Data-mining operation complete. Mini-pattern detected.

37 minutes ago, weezy said:

Mains, she got the cider braised pork shank (around $35) and I got the short rib with baked beans, root veggies and crispy polenta (about $30).  I got a taste of hers and the pork shank definitely was the winner between the two meats.  Luscious, juicy, delicious.  The short rib I got was a good rendition and was cooked well, but it simply couldn't match the yum of the pork shank.  The crispy polenta reminded me of the spooonbread my mom used to make when I was a child -- silky, buttery, corny -- that was cut into a rectangle and fried into a crunchy shell.   Overall, I thought it was a good meal if you want to stuff yourself on homey comfort food, which I did that night.

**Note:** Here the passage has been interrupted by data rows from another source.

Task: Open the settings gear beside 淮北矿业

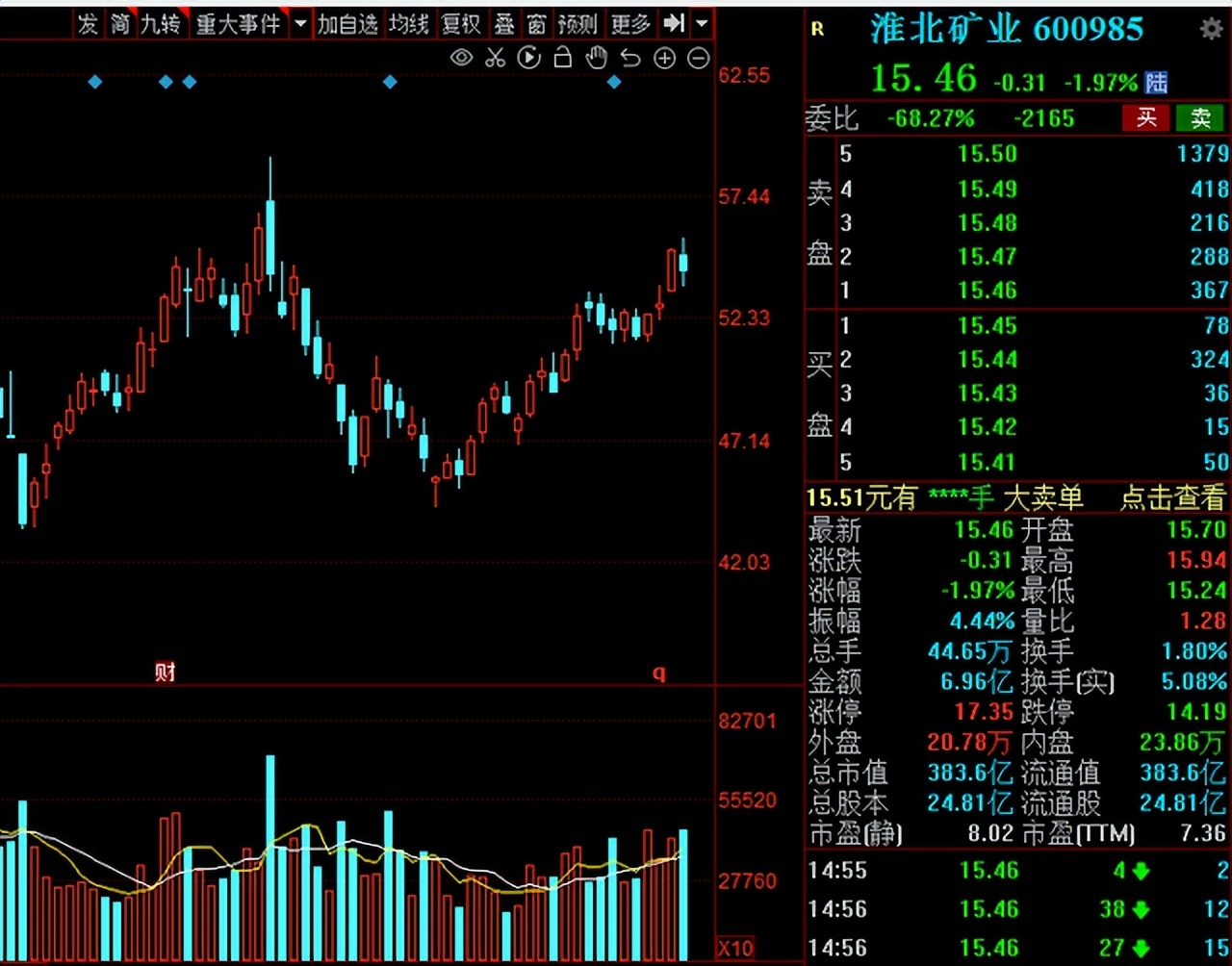Action: click(x=1211, y=29)
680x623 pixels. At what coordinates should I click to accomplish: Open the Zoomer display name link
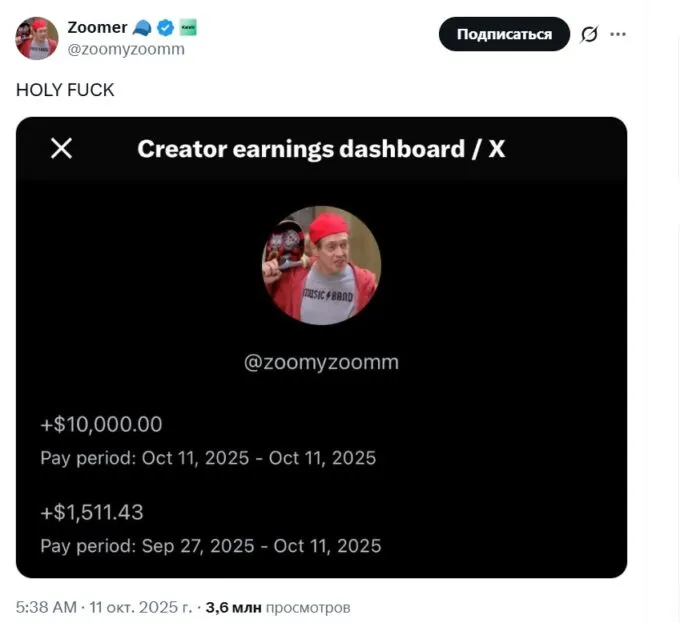click(x=96, y=28)
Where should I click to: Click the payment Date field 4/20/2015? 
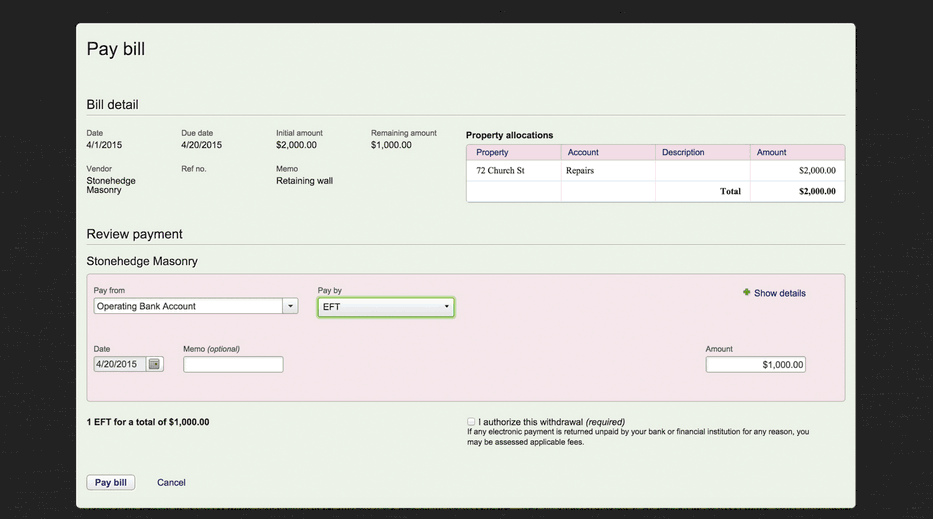120,364
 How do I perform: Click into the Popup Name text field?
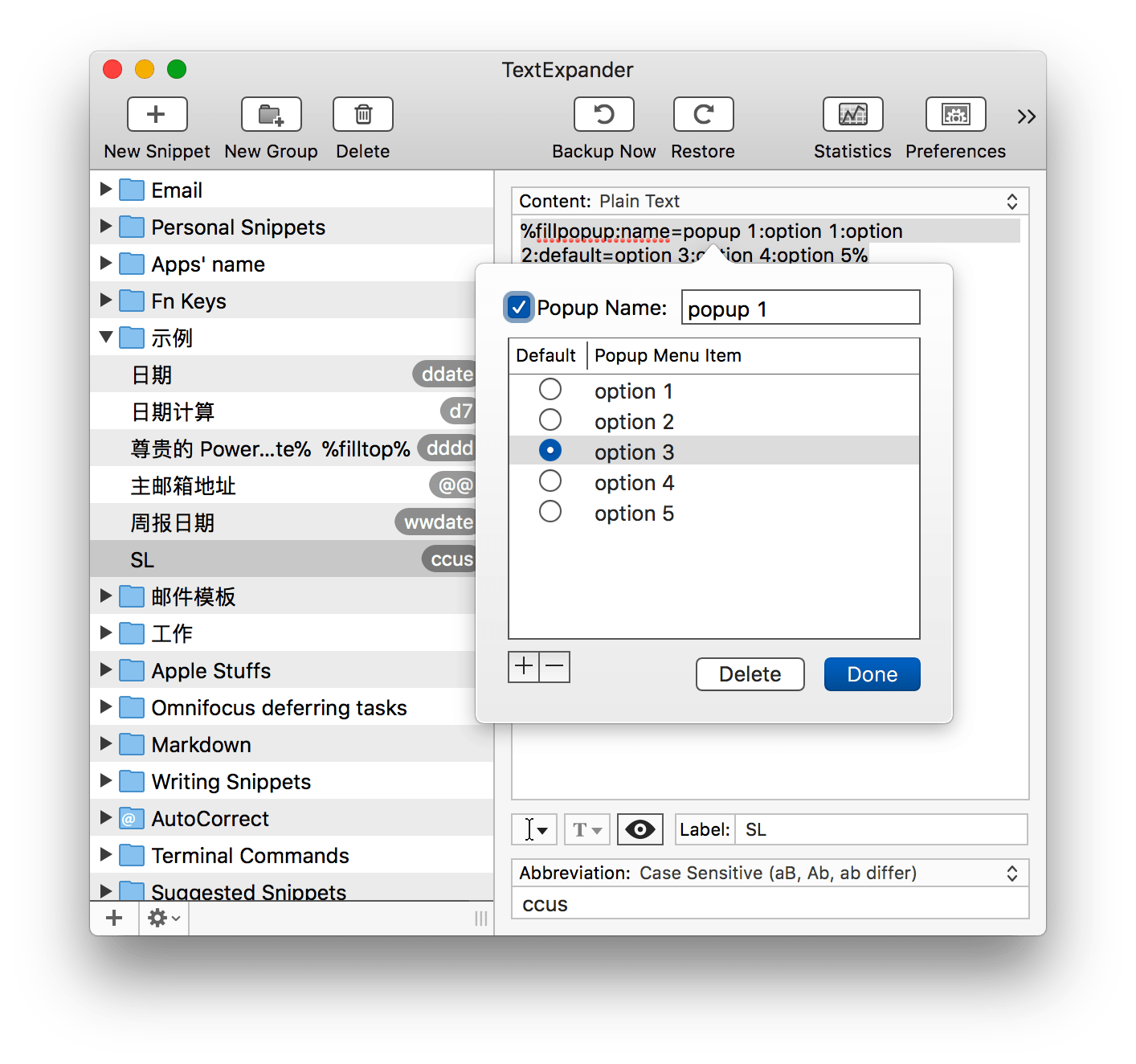coord(800,308)
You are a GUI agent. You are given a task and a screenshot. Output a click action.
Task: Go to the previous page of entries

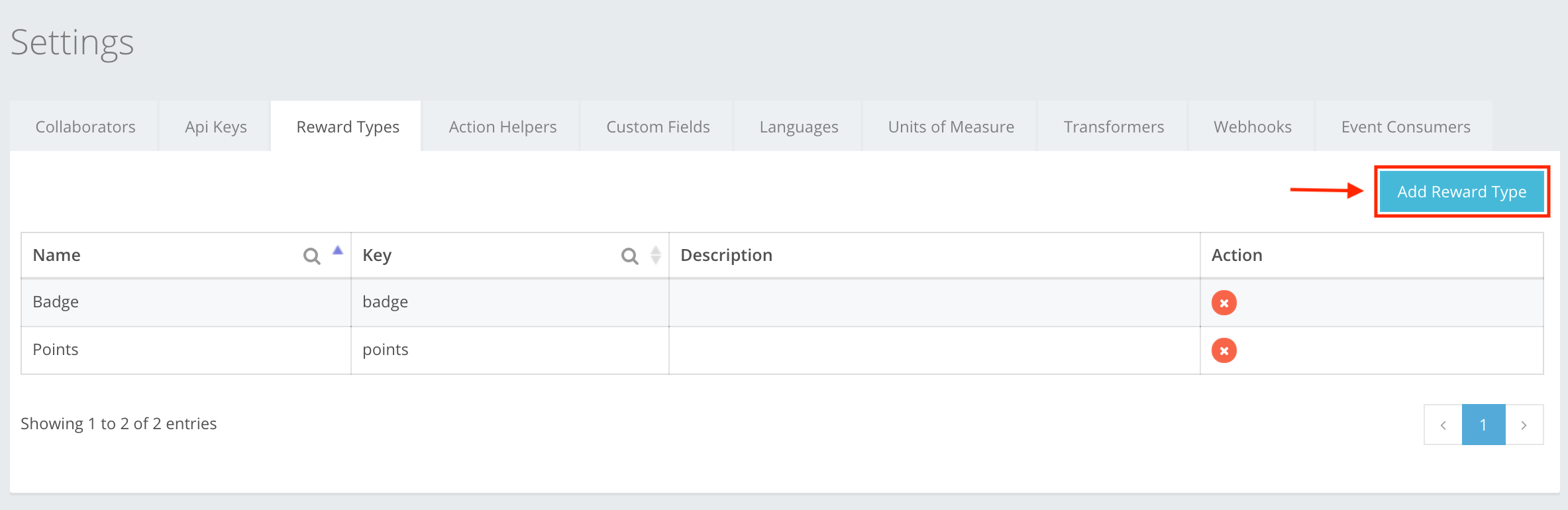(1443, 425)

Screenshot 2017-01-22 at 10.10.33.png

Unfortunately, it sounds like the much-vaunted Pork Chop (a perpendicular cut near the spine, sometimes from the Loin) has been replaced by Pork Shank (the lower-leg portion, sometimes called Hock). The menu doesn't say the Shank comes from Berkshire Hogs, and it would seem logical to advertise that factoid if it did - so, I guess unless told otherwise, I'd assume "no Berkshire," but I am glad that Trio is still putting out a successful pork entree.

(See my Feb 1, 2016 post for why I'm even pointing this out.)